London : The British government launched a “fact-finding” inquiry Monday into allegations that one of the country’s few leading Muslim parliamentarians was monitored by the anti-terrorist police.


Support TwoCircles

The decision to launch an inquiry, announced in parliament by Justice Secretary Jack Straw, follows allegations in a newspaper that Scotland Yard’s anti-terrorism branch eavesdropped on Sadiq Khan, a prominent Labour politician.

Khan, 37, a former human rights lawyer, became a member of parliament three years ago, and is a rising star in Prime Minister Gordon Brown’s ruling Labour Party.

It has been alleged that two conversations he had in prison with one of his constituents, a man wanted by the United States on terrorism charges, were bugged – in contravention of a ruling exempting MPs from such practices.

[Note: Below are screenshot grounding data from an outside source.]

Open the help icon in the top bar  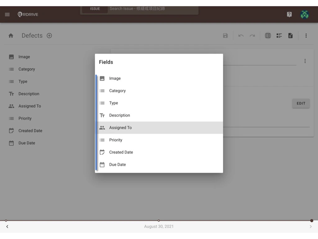(x=289, y=14)
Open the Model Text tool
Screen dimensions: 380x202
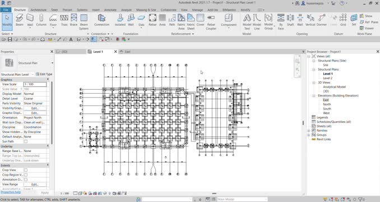pos(247,22)
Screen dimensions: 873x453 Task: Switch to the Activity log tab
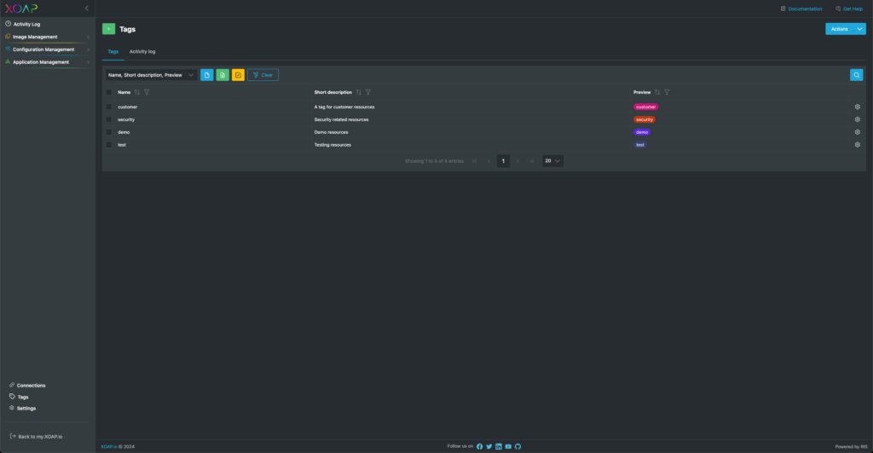coord(142,51)
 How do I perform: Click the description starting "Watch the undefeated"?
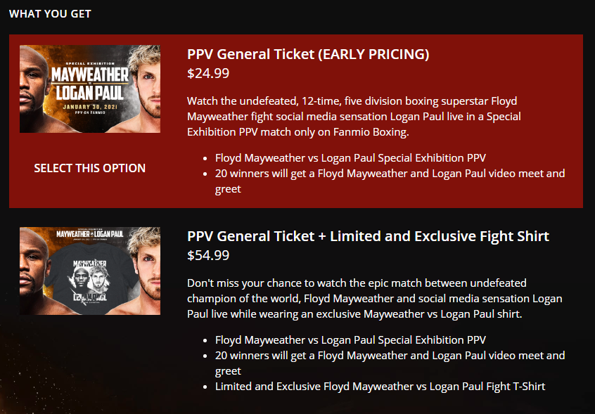[354, 116]
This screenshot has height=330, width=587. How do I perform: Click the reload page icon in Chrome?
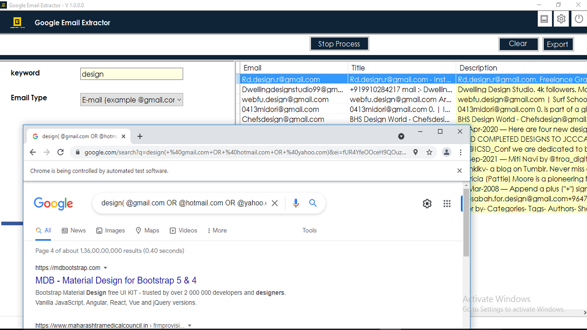[x=60, y=152]
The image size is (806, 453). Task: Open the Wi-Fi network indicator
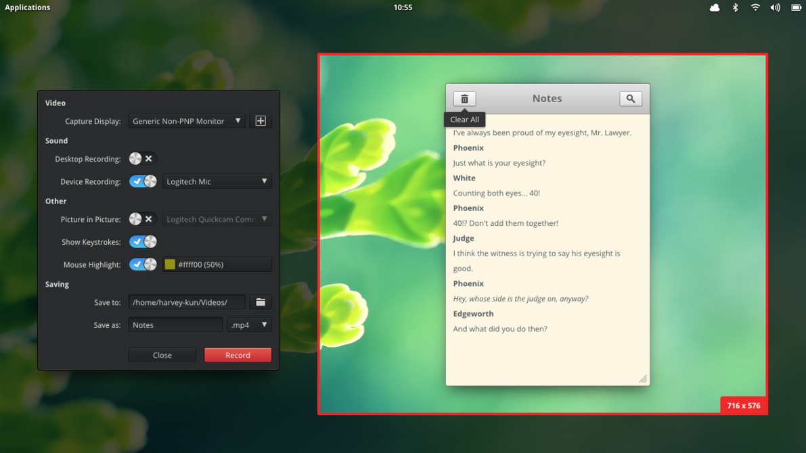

Babar Ahmed, 32, who is accused by the US authorities of raising money for the Taliban in Afghanistan and running websites “inciting murder”, is fighting extradition.

He was visited twice in prison by Khan in 2005 and 2006, when the private conversations between the two men were allegedly recorded by a device hidden under a desk they were sitting at in the jail’s visitors’ room.

Straw said in parliament Monday that no minister had played any part in authorizing the alleged bugging, and promised to report on the result of the inquiry in about two weeks’ time.

The government has denied that it was informed of the illegal bugging of Khan’s conversations with the terrorism suspect last December.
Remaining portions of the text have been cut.